**Exercise description:** In the article on homeschooling burnout, how often does the writer's sitter come, and for how many hours?

**Provided text:**

Written by Jamie Martin, editor of Simple Homeschool and founder of Steady Mom
I know I may shock some of you by mentioning this, but not every homeschool day looks like Little House on the Prairie.
Some days look more like Nightmare on Elm Street.
Instead of hardworking kids listening to Mom, it could be that you reach a season where your days consist more of policing sibling squabbles and just trying to have everyone make it through until bedtime. I speak from personal experience!
I do not believe that homeschooling is the right choice for every family in every season. But it does make me feel saddened when I see a mom stop purely because of burnout. Equally sad is when families continue on, but without any of the joy they once had.
I remember when I was first considering homeschooling it was the 24/7ness of the prospect that I found most daunting. Years later I still feel that way. I find that the kids’ educations don’t worry me nearly as much as the burnout that can result from this type of lifestyle.
This pace isn’t sustainable long-term without experiencing burnout at some point along the way. Kris’s recent post attests to that. This is why we need to have a plan in place to manage when it occurs.
I felt validated and encouraged on this topic when I came across the book A Mother’s Rule of Life. It’s written by homeschooling mother of five, Holly Pierlot.
In this passage she explains why she developed a “Mother’s Sabbath” :
“So many times over my years as a mother, I had felt tired, overwhelmed, and worn out. So often I felt I couldn’t get any personal space to think, what with the continual onslaught of “Mummy! Mummy!” coming from the children, or the work that I hadn’t finished staring me in the face.
I needed quiet time alone.”
Moms need time away from our children in the same way that office workers need time away from the office. It’s not about not loving our families enough; it’s about the ability to maintain perspective and joy in all we’re doing.
We won’t get that if we don’t plan for it.
At the very least, plan quiet rest time in your day no matter how old your kids are—even when they outgrow naptime. I also have a sitter that comes once a week for five hours. You may need a mother’s helper, maybe you live close to family, or just have another mom friend you can switch with. Another idea is taking off every other Saturday while your husband is home–this is what Holly Pierlot did for her Mother’s Sabbath.
If we recognize that burnout will sometimes creep up on us, we’ll be prepared. If we never expect it, it can totally throw us and lead to unhappiness, depression, and putting kids in school even when that isn’t really our heart’s desire.

**Dataset:**
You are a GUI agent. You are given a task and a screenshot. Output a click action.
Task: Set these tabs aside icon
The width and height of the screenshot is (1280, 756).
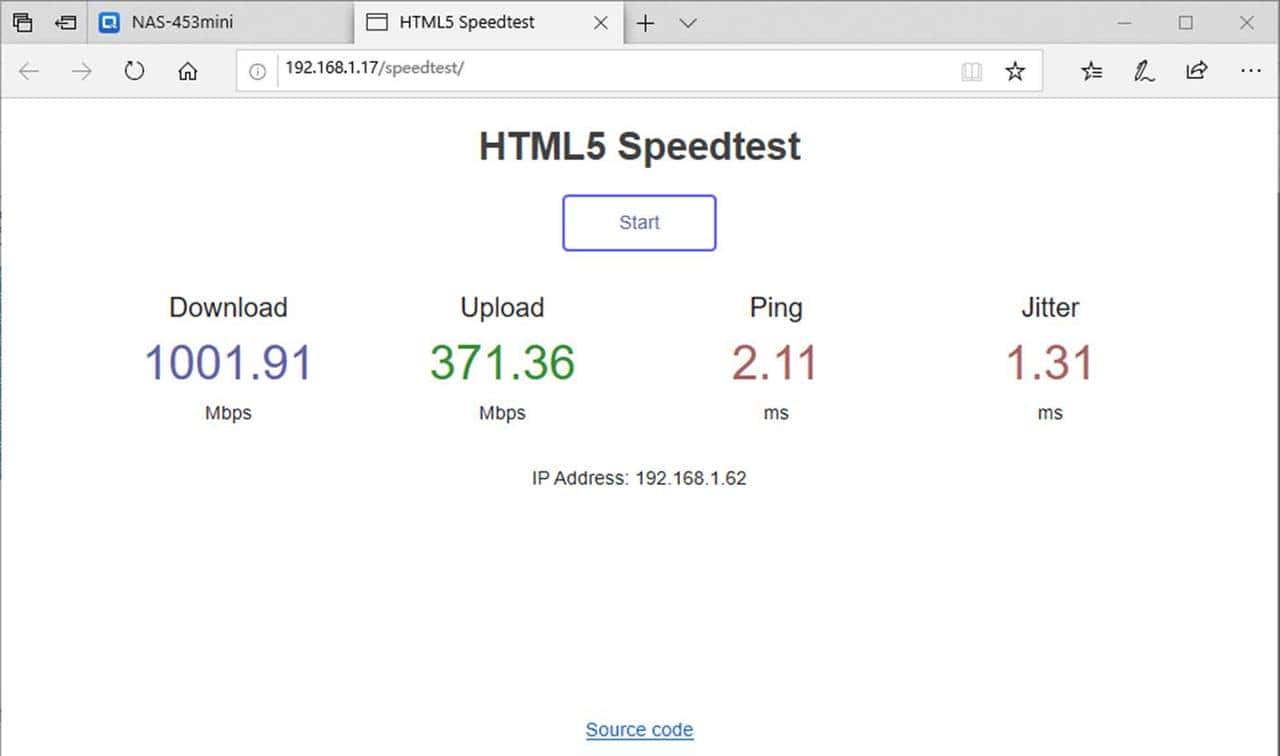pos(65,22)
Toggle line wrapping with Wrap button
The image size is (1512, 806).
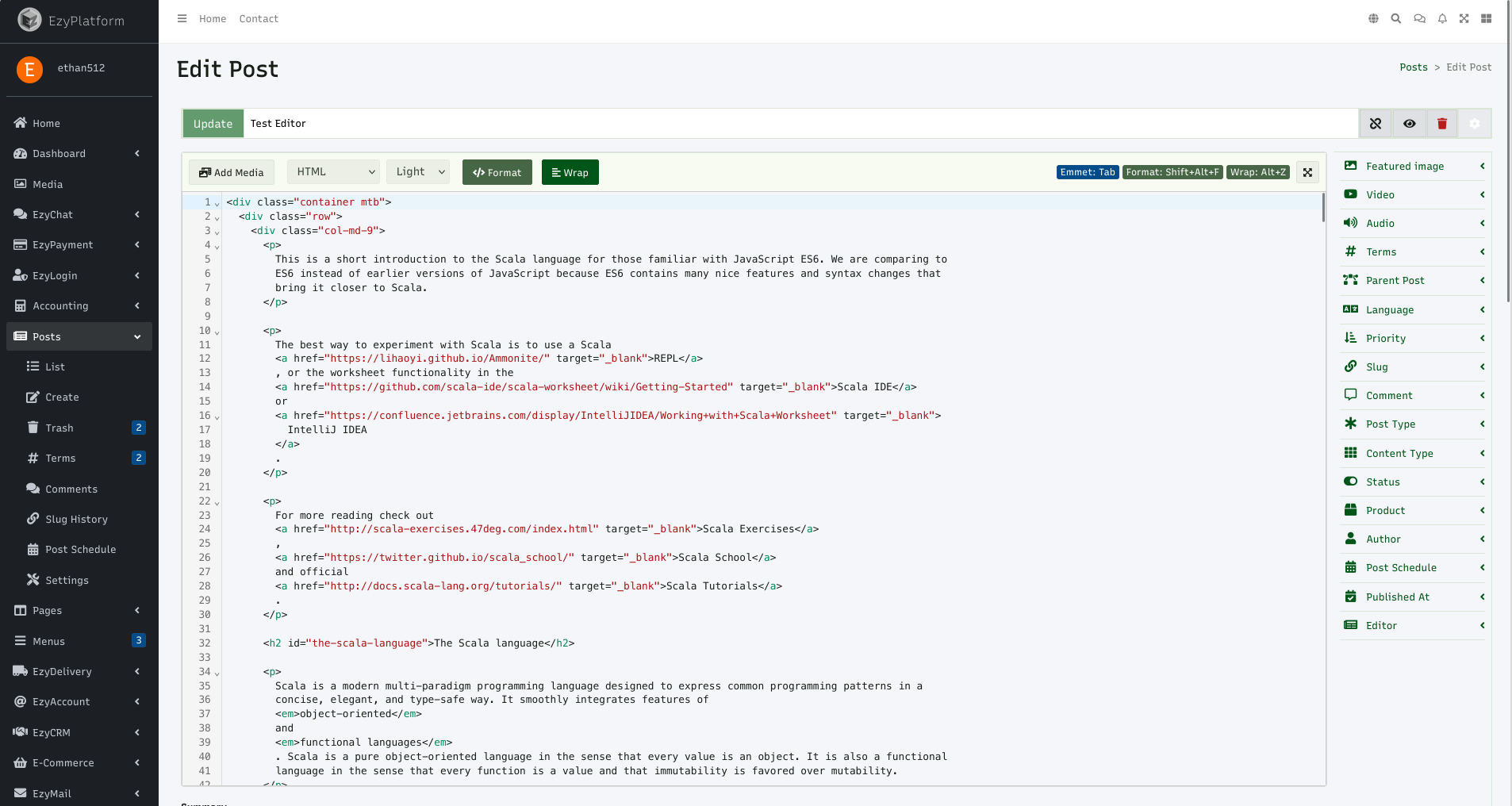tap(570, 172)
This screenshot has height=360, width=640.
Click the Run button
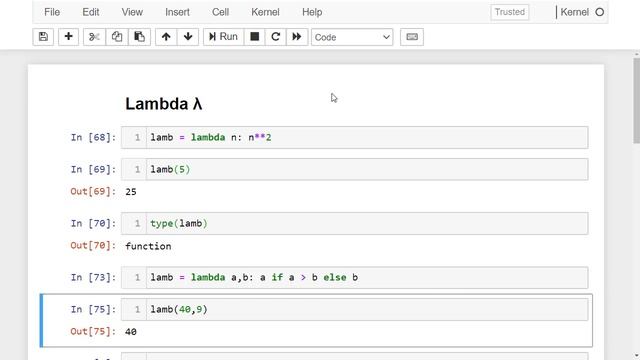[x=223, y=37]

**Solution for this task:** Once a week, for five hours.